Ora, quando comentaristas se põe a ridicularizar evangélicos, o “Estadão” permite. Mas se o comentário é em defesa deles, ai proibe… Um belo exemplo de “imparcialidade”. Alias,  as próprias matérias são exemplo disso. Lixos redacionais que apenas esploram o preconceito contra as minorias religiosas. E ainda há protestantes que perdem seu tempo lendo esse jornal. Ontem era a esquerda a perseguida, hoje os evangélicos são os perseguidos da vez, inclusive pela “esquerda”, predominantemente católica.

Num país onde a Igreja Caótica domina todo o poder, do executivo ao legislativo, e até mesmo nas forças armadas (o título de capelão só é dado a padres…), é claro que a reação ao constante crescimento evangélico iria provocar as forças do inferno.

Ao se manter a atual projeção, os evangélicos corresponderão à maioria da população em não mais que 30 a 50 anos, na mais pessimista das análises. Para tentar conter tal perspectiva, a Igreja Caótica tem caprichado na multiplicação da paternidade irresponsável (restrição ao controle da natalidade), na desesperada tentativa de aumentar os números de católicos, ainda que pobres e sem condições de estudo (o que os tornaria mais manipuláveis). Ledo engano, quantos nascerem, tantos serão convertidos.

O fato é que esta não será a primeira e nem a última vez que o diabo se valerá de uma desculpa para perseguir protestantes neste país. A cada novo convertido, legiões de seguidores de estátuas se levantarão. Mas serão derrotados, um a um. Com paciência e perseverança.
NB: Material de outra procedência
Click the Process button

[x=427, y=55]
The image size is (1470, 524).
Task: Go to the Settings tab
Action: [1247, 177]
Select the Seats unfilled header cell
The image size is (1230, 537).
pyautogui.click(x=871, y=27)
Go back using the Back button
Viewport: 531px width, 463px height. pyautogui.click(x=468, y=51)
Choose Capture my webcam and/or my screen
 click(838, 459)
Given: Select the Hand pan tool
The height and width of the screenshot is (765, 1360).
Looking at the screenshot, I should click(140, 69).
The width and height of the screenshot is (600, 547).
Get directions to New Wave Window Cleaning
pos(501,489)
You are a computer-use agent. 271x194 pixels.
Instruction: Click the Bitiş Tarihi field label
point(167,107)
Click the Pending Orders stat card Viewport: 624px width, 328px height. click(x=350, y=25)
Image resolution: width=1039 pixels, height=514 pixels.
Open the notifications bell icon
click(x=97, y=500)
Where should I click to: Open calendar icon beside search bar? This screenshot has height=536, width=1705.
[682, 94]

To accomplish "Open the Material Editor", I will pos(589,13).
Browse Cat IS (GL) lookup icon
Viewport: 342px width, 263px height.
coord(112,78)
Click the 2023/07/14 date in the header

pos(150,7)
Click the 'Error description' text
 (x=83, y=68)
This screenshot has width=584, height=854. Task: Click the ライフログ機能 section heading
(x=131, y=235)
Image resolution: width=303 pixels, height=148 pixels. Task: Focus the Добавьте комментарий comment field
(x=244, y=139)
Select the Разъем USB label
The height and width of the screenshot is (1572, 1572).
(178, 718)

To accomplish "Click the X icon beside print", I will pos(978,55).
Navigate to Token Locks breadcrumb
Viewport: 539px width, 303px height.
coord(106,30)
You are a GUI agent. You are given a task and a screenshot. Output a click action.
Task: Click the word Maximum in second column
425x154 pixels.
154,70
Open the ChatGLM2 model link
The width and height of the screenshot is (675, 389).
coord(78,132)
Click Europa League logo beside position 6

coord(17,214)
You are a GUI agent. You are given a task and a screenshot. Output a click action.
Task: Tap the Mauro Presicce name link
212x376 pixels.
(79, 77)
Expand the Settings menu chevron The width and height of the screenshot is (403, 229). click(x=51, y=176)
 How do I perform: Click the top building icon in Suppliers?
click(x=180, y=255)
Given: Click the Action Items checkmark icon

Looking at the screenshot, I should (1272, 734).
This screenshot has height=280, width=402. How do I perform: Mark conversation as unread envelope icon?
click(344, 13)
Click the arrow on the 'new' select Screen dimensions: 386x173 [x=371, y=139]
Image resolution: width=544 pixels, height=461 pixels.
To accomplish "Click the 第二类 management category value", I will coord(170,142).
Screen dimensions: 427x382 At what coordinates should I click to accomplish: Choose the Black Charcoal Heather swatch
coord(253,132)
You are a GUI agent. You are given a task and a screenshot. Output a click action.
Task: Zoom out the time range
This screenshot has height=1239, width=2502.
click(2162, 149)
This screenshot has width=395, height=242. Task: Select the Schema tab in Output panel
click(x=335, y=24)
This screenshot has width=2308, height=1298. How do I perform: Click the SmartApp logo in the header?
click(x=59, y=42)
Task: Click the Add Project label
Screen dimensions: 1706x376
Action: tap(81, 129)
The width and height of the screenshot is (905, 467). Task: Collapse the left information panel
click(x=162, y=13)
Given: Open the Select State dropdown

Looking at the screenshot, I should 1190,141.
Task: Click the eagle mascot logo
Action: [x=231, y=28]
Muito embora, o horizonte próximo parece trazer sinais de tempos de padecer.

A permanecer a crescente onda de perseguições, que vão desde a TV até autoridades (promotores, policiais, juízes), é bem provável que o Brasil caminhe para um Apartheid religioso, ou uma “Irlanda ao contrário”. Que todos redobrem a vigilância, levantemo-nos para a luta, pois quando as bestas escancaram os dentes, é porque desejam atacar suas vítimas.